Choosing's my religion

It's exhausting. All that choice that's on offer for everything we ever do. Even the simplest of pleasures is converted into a labyrinth of decision-making by the sheer volume and variety of everything around us.

If you want to spend the evening watching a film with a bottle of wine and a pizza, what should be a pretty mindless exercise becomes a decision-making marathon if you let it. The pizza menu reads like War And Peace (and that's before you even reach the 'extra toppings' prologue) while there are more varieties of wine available at your local supermarket than there are stars in the universe. None of this actually matters, of course, because by the time you've decided what film you want to watch, the pizza's gone cold and the wine's turned to vinegar.

Someone asked for Cola Cola Zero Zero in the pub the other day. At first I thought that they had some kind of speech impediment but, no, apparently this nonsense actually does exist. It's got zero sugar in it and zero something else that I can't remember. Taste, probably. You might as well ask for a bottle of water as something as joyless as Coca Cola Zero Zero Zero Zero or whatever it's called.

Ah, yes, water. Even the most basic of our requirements doesn't escape from the infinite choice model. Water from the Sierra Nevada mountains, water from the Pyrenees, water from the eternal life-giving springs of the Nepalese hinterland, water from some bloke's duck pond in Rotherham. There's no end to it. It really is only water and there's plenty of it in the tap. You know when society has reached a saturation point of riches when families begin to squabble about which brand of water to buy (they do, I've witnessed it on more than one occasion).
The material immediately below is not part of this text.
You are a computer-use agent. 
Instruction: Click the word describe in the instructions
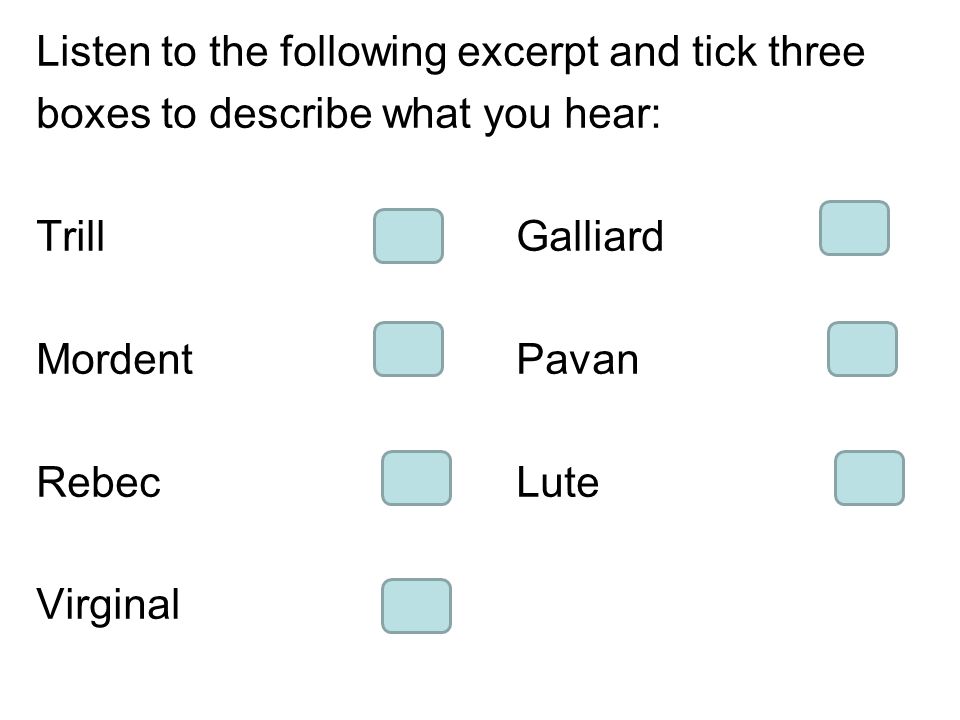coord(290,113)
What can we do about this state of affairs, then? Well, I propose a 'first come, first served' month long period during which time everyone simply chooses the first thing they see in every case. Netflix recommends a film about teenagers in a haunted house? That'll do. Pizza with unidentifiable bits of who knows what on it? Don't mind if I do (everybody knows it's only the Italian version of cheese on toast anyway). A lovely carton of Don Simón wine? Mmm, yes please. We might even try water from the tap and bottles of Coca Cola that actually have some ingredients in them.

Nothing much will actually happen, except that we won't find ourselves quite so tired out by all that superfluous decision-making.

It's not called being 'spoilt for choice' for nothing.